- Opening Delimiter -

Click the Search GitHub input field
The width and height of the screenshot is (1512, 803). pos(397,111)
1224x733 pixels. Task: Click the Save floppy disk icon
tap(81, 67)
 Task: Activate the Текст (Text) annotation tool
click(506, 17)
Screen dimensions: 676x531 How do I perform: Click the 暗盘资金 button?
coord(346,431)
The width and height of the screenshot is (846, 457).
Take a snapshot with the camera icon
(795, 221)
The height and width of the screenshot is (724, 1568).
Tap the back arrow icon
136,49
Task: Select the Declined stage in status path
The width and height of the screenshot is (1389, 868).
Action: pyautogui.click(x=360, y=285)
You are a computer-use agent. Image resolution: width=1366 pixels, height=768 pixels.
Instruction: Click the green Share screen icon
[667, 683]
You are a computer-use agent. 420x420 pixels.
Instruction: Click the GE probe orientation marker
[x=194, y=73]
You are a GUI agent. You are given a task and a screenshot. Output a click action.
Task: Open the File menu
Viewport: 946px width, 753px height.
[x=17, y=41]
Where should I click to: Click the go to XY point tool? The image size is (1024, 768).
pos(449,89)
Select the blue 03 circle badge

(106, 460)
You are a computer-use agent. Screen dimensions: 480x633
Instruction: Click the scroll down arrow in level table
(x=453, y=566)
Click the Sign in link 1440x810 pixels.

- Closing Delimiter -

→ YOUR INSTRUCTIONS:
Copy every line of the records above exactly.

→ RESULT FOR THIS EXERCISE:
Click the Search GitHub input field
The width and height of the screenshot is (1512, 803). pos(397,111)
1224x733 pixels. Task: Click the Save floppy disk icon
tap(81, 67)
 Task: Activate the Текст (Text) annotation tool
click(506, 17)
Screen dimensions: 676x531 How do I perform: Click the 暗盘资金 button?
coord(346,431)
The width and height of the screenshot is (846, 457).
Take a snapshot with the camera icon
(795, 221)
The height and width of the screenshot is (724, 1568).
Tap the back arrow icon
136,49
Task: Select the Declined stage in status path
The width and height of the screenshot is (1389, 868).
Action: pyautogui.click(x=360, y=285)
You are a computer-use agent. Image resolution: width=1366 pixels, height=768 pixels.
Instruction: Click the green Share screen icon
[667, 683]
You are a computer-use agent. 420x420 pixels.
Instruction: Click the GE probe orientation marker
[x=194, y=73]
You are a GUI agent. You are given a task and a screenshot. Output a click action.
Task: Open the File menu
Viewport: 946px width, 753px height.
[x=17, y=41]
Where should I click to: Click the go to XY point tool? The image size is (1024, 768).
pos(449,89)
Select the blue 03 circle badge

(106, 460)
You are a computer-use agent. Screen dimensions: 480x633
Instruction: Click the scroll down arrow in level table
(x=453, y=566)
Click the Sign in link 1440x810 pixels.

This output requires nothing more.